A few good mentalists: Men Who Stare at Goats


US Journalist Bill Wilton’s wife leaves him for an older guy with a robot arm. Wanting to prove himself during a spell of self-doubt he gets his employers to send him to Iraq, where he hangs out in a hotel and sees no action—until he meets fellow American Lyn Cassady, enigmatic, handsome yet lacking style, charismatic yet over-sensitive. And psychic, it would seem. Cassady’s the one-time star member of an elite, non-lethal, mentalist military unit formed in the 1980s. He claims to be in Iraq on special assignment, and Wilton tags along. That we get to colourful Cassady by way of the shambling, moping, ordinary Wilton seems a perfectly good starting point for the movie. The problem is that Wilton’s apparently convinced the filmmakers that the movie is actually primarily about
him.


Wilton’s a stand-in for Jon Ronson, whose 2004 book The Men Who Stare at Goats provides the source material, adapted for the screen by Peter Straughan. As an exposé of the secret history of bizarre American paranormal defense research and its connection to interrogation techniques currently used in the War on Terror, placing Ronson at the front of the book’s narrative makes sense. As a movie however, one based on ostensible facts but staged as fiction, the focus on Wilton feels like a major dramaturgical miscalculation, and not only because of the almost palpably uncertain lead performance from Ewan McGregor.
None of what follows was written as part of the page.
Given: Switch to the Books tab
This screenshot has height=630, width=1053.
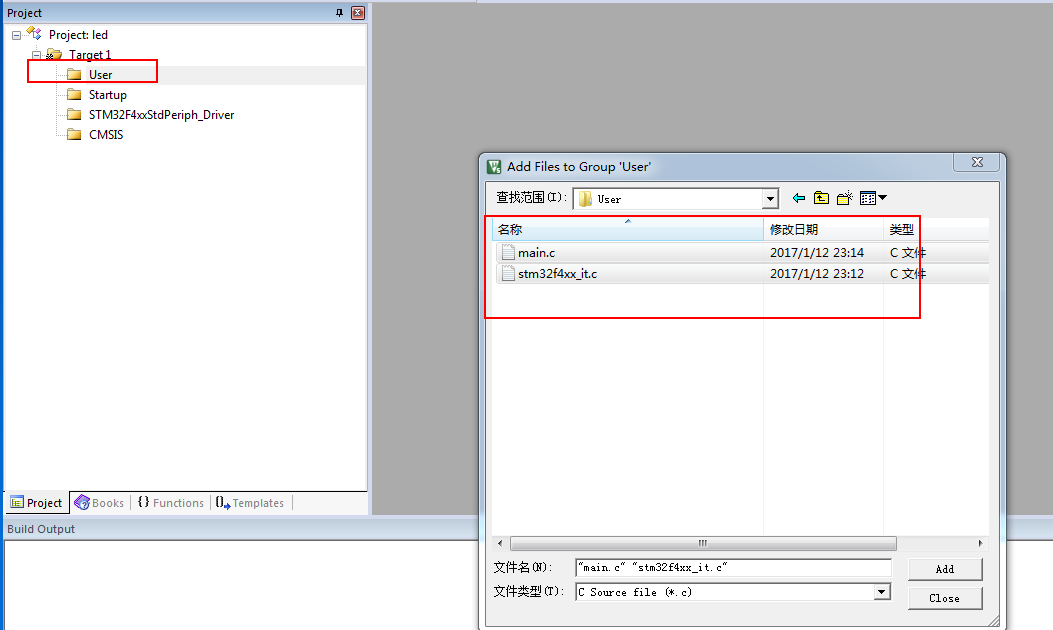Looking at the screenshot, I should (100, 503).
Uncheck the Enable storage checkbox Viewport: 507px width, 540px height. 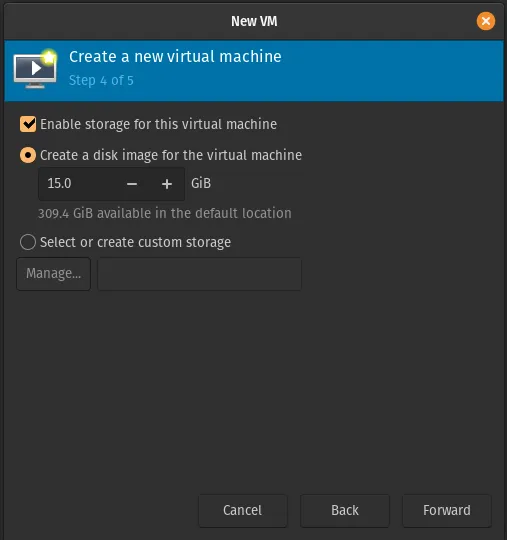click(x=28, y=124)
The directorial debut of Grant Heslov, who co-scripted Good Night and Good Luck, The Men Who Stare at Goats frustrates because it’s sitting on a mountain of comic gold it rarely bothers to fully burrow into. George Clooney was in two movies at the Toronto International Film Festival this year and he was the best thing in both of them. He valiantly embodies Cassady as a boyish man of bruised affectations, wearing a moustache for extra confidence—everybody in this movie wears moustaches for extra confidence—his social skills and general maturity stunted after devoting his adult life to advancing himself in an discipline almost no one can believe, much less appreciate. Clooney’s conviction as he practices “remote viewing” by meditating to Boston’s ‘More Than a Feeling’ is a thing of beauty. Jeff Bridges plays Cassady’s mentor Bill Django, a Vietnam vet and New Age Lebowski whose once grandiose iconoclasm has slowly dissipated through petty rivalries, the gradual loss of confidence on the part of the military upper echelon, and middle-age drug burn-out. Kevin Spacey plays Larry Hooper, another psychic warrior so irked by Cassady’s superior talents back in the day that he successfully conspired to oust his competition and command the “First Earth Battalion” himself. It’s ideal Spacey material, Hooper’s childish condescension the perfect foil for Cassady’s oddly touching earnestness and Django’s shaggy, mellow optimism.


When turned loose, the Clooney/Bridges/Spacey trio effortlessly produce brilliantly silly entertainment, but they’re inexplicably upstaged by the Wilton A-story and by Straughan/Heslov’s decision to take material rich in historical resonance—the experimental goats being Iraqi surrogates—and turn it into a humdrum variation on Mystery Men, an utterly inconsequential, middle-of-the-road, lightly eccentric, feel-good comedy about guys who can’t seem to grow up, replete with limpid score and dumb fantasy ending. Not a bad time by any stretch, but a notable waste all the same.